Quizás no nos quede claro, pero no estamos ante un debate teórico ni ante una diferencia de opiniones respetables. Nos hallamos ante una estructura de muerte que se llama patriarcado. Y frente a una estructura de muerte, la tibieza siempre es cómplice.
La tibieza parece convertir el machismo en una suerte de idea abstracta y difusa o en una tradición cultural discutible cuando es una tecnología de poder que produce cuerpos vulnerables y cuerpos protegidos. Repito: produce muerte. Produce silencio. Por eso, cuando alguien se empeña en relativizar la violencia machista, cuando convierte el feminismo en una opción estética o identitariaestá contribuyendo activamente a la normalización de esa violencia. Está enseñando, especialmente a quienes vienen detrás, que el machismo es una opinión más, algo que se puede negociar o matizar.
Ser feminista hoy no tiene que ver con la pureza, ni con la perfección, ni con una identidad cerrada. Ser feminista es asumir una posición política clara frente a la violencia estructural y entender que hay vidas que han sido históricamente consideradas prescindiblesy que esa lógica sigue operando.
Por eso, quiero honorar a las muertas. Honrar a las muerta es una práctica política. Porque la historia de los feminismos la escribieron ellas desde los márgenes: mujeres cis y trans, racializadas, pobres, migrantes, trabajadoras sexuales, disidentes sexuales y de género. Cuerpos a los que el sistema patriarcal consideró sacrificables. Cuerpos que, aun así, lucharon por la libertad y los derechos de todes. Es triste tener que recordar a esta altura que los derechos de los sujetos que sostienen los feminismos son derechos humanos y respetarlos una obligación ética y política.
Hay una línea que no se cruza. Hay violencias que no se relativizan. Que hay cuerpos cuya existencia no se negocia. Cualquier postura que condena a ciertos cuerpos a una vida invivible —o directamente a la muerte— no es una diferencia legítima de opinión. Es violencia política.

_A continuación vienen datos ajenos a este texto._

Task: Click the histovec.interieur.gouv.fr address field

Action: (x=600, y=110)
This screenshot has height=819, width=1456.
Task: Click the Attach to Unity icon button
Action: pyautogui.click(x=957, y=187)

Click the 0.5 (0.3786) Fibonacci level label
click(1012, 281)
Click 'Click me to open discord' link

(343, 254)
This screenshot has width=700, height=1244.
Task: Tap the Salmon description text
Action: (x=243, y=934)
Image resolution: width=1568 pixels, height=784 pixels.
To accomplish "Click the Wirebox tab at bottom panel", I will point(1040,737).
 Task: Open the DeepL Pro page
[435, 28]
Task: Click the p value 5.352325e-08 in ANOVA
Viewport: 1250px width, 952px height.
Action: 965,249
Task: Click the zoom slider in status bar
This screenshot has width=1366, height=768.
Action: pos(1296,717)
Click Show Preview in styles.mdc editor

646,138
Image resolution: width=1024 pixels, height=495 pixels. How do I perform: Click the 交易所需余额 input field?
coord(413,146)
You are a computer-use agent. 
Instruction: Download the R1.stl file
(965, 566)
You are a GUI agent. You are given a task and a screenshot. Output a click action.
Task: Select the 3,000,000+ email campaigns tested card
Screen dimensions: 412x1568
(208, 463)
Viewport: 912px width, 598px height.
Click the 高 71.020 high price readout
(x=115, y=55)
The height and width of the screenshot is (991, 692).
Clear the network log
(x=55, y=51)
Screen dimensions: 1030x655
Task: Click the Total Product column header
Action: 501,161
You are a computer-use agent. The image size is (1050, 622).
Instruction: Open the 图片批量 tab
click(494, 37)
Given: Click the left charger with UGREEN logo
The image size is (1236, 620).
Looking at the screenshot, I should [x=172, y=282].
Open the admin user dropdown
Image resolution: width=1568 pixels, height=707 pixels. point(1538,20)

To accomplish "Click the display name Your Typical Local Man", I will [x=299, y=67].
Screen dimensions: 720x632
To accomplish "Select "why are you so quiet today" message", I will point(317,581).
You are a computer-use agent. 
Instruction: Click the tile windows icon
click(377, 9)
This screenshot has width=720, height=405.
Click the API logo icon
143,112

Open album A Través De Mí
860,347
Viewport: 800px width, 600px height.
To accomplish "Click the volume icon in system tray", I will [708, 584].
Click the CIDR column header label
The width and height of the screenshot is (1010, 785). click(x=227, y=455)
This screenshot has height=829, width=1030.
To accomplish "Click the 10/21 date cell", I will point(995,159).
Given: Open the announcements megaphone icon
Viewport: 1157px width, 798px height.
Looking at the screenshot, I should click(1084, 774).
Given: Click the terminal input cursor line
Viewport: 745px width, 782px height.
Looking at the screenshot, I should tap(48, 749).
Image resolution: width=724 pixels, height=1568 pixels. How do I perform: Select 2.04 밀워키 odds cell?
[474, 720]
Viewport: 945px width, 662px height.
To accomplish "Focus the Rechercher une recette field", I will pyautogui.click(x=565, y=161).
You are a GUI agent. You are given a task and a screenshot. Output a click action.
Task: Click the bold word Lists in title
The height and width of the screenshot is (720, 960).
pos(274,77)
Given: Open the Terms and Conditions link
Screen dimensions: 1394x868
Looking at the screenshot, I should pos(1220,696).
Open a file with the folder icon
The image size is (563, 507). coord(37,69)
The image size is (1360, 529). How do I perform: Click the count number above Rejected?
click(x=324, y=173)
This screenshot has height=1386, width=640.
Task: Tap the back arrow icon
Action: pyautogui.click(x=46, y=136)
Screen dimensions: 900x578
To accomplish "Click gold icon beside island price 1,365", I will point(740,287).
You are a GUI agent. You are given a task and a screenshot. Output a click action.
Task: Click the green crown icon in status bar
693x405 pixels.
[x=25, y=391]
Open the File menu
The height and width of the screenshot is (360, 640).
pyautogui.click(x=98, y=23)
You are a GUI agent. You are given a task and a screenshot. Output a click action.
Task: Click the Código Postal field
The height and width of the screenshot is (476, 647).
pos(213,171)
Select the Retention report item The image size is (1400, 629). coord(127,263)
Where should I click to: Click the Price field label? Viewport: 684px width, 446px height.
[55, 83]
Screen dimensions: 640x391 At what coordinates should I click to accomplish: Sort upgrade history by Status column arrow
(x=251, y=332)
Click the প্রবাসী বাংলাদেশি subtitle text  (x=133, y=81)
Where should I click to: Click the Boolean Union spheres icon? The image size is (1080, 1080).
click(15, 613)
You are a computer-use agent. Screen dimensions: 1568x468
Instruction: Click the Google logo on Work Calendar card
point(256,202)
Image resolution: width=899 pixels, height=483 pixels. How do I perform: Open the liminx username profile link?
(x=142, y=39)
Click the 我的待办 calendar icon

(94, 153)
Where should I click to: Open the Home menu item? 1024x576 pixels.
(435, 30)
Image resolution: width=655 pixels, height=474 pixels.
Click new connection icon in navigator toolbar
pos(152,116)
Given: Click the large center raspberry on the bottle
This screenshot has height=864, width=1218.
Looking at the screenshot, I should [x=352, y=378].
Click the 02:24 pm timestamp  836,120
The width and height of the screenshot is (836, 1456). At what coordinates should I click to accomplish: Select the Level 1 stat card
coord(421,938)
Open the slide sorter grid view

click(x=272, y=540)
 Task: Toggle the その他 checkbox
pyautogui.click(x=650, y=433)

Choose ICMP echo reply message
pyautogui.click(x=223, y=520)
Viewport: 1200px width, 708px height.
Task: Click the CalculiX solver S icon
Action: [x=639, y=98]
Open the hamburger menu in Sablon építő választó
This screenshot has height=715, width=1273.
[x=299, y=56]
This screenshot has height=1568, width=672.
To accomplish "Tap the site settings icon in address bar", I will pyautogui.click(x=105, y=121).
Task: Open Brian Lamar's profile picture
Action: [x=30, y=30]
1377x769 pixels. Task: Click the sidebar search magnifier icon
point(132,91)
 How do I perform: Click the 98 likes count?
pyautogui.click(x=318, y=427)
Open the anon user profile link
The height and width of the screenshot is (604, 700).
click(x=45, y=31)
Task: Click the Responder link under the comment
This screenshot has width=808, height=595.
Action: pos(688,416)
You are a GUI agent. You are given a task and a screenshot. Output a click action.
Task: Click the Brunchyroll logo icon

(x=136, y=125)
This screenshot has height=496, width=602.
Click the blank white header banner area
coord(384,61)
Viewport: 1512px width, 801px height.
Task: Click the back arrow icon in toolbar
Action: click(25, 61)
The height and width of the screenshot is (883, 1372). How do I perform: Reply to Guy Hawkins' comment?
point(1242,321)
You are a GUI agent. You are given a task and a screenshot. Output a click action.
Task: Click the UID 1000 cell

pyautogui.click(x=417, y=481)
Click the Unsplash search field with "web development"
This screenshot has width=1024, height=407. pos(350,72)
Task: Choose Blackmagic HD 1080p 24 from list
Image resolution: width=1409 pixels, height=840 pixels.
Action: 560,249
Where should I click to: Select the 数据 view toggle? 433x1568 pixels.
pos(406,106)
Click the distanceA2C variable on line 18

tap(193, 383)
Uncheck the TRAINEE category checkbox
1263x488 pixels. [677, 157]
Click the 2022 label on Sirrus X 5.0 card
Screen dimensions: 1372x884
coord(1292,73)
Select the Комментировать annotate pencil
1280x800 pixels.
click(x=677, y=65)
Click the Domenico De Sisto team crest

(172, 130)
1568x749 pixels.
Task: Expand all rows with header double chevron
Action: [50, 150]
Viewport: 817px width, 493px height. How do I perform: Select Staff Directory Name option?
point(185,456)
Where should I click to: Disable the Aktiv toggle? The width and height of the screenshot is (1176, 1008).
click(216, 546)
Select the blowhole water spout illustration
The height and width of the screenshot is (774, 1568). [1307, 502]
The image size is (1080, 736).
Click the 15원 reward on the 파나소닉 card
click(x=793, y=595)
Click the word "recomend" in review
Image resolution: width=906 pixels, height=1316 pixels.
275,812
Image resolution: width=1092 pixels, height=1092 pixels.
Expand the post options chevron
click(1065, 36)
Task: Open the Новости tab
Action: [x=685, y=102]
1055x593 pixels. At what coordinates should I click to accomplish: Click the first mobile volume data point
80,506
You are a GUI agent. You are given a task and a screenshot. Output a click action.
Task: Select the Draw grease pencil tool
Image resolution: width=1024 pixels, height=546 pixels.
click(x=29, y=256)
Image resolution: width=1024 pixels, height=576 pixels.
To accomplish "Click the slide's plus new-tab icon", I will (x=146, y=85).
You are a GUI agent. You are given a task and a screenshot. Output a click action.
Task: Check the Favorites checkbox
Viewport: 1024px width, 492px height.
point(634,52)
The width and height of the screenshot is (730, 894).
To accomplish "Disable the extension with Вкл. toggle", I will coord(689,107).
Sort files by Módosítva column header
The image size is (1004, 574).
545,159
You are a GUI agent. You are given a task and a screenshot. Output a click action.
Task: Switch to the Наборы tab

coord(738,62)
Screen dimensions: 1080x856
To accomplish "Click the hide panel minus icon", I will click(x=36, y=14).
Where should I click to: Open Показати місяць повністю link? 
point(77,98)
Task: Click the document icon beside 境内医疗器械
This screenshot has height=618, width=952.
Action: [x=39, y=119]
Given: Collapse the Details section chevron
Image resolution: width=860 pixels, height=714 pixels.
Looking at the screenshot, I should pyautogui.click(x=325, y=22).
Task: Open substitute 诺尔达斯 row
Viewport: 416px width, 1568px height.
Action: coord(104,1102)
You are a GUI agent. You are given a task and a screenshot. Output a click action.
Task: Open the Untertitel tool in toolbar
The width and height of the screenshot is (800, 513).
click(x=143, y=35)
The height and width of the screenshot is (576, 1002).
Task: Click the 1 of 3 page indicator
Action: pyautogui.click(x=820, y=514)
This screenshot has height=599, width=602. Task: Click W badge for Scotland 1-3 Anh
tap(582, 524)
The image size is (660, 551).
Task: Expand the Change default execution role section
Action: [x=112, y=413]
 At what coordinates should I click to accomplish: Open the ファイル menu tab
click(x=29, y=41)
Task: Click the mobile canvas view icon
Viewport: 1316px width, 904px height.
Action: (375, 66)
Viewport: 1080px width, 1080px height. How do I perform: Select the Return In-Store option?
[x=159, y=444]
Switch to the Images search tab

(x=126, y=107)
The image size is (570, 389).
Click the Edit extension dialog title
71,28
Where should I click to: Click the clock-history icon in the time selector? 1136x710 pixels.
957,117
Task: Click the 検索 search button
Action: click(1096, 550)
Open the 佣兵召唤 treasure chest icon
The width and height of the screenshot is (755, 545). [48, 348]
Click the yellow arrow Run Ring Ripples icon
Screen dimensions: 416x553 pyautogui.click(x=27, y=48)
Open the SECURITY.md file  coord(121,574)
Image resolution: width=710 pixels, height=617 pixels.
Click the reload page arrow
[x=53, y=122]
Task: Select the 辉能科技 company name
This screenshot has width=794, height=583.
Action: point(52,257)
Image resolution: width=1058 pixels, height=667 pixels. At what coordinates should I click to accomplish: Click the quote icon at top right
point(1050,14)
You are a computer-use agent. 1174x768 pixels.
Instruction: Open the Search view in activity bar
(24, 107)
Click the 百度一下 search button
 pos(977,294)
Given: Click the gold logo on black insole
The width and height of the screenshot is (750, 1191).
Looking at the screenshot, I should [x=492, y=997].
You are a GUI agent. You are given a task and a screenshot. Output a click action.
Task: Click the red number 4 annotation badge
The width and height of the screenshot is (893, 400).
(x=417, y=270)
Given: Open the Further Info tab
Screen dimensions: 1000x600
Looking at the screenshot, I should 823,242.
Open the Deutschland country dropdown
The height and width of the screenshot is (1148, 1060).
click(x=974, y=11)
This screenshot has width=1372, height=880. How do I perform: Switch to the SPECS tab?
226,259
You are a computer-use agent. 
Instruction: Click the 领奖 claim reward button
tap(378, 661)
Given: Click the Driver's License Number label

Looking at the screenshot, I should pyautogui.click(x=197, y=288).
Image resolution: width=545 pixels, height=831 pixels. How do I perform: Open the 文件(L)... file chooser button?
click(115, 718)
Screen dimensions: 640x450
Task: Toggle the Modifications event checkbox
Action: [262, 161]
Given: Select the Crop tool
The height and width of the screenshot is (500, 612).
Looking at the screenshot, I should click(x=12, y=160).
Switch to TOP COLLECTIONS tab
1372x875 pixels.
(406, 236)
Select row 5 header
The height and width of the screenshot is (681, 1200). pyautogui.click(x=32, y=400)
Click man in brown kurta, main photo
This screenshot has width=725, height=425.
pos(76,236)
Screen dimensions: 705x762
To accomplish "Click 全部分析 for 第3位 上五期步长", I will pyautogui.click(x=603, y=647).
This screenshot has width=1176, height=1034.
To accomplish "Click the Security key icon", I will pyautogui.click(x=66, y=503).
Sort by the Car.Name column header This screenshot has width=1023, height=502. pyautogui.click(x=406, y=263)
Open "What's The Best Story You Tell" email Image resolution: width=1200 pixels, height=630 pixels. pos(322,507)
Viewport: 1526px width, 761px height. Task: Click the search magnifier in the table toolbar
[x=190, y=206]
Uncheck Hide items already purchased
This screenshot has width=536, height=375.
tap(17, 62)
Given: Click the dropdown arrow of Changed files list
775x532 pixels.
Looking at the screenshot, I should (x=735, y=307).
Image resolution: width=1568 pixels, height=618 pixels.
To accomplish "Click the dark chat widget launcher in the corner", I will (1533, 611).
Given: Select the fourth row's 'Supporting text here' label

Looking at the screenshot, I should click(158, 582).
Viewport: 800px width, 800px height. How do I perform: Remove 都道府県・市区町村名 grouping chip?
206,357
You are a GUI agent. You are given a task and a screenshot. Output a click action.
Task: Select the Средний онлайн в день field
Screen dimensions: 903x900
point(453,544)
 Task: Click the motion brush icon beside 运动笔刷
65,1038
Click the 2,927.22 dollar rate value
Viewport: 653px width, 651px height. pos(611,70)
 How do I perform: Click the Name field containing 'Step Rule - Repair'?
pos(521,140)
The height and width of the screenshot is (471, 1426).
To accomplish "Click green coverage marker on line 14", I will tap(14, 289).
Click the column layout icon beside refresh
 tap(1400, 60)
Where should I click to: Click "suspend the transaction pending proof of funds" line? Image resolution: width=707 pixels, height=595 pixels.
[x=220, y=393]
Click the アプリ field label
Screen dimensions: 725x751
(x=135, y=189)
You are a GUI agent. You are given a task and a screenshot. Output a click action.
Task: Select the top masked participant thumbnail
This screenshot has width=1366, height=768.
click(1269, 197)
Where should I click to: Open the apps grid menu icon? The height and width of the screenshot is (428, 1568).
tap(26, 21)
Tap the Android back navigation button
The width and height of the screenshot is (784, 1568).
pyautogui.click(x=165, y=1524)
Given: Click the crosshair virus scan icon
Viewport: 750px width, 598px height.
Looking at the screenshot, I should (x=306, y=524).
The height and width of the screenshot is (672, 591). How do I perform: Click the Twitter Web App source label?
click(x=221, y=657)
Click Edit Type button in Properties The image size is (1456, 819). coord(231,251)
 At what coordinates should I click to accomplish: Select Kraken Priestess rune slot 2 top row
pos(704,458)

Declararse feminista hoy no es una cuestión de etiqueta. Es una forma de posicionarse en el mundo. Es decir: estas vidas importan. Estas muertes importan. Estas luchas no se discuten desde la comodidad del espectador. No hacerlo, no nombrarse, no tomar partido, no es una postura inocente. Es pisotear la memoria de quienes hicieron posible que hoy tengamos palabras, derechos, herramientas para defendernos.
Honorar a las muertas es feminista porque el feminismo es, ante todo, una política de la memoria y del cuidado. Porque sin memoria no hay justicia y sin justicia no hay futuro. Porque seguir mirando hacia otro lado no es neutralidad: es una forma sofisticada de violencia.
Y hoy, más que nunca, no podemos permitirnos esa violencia.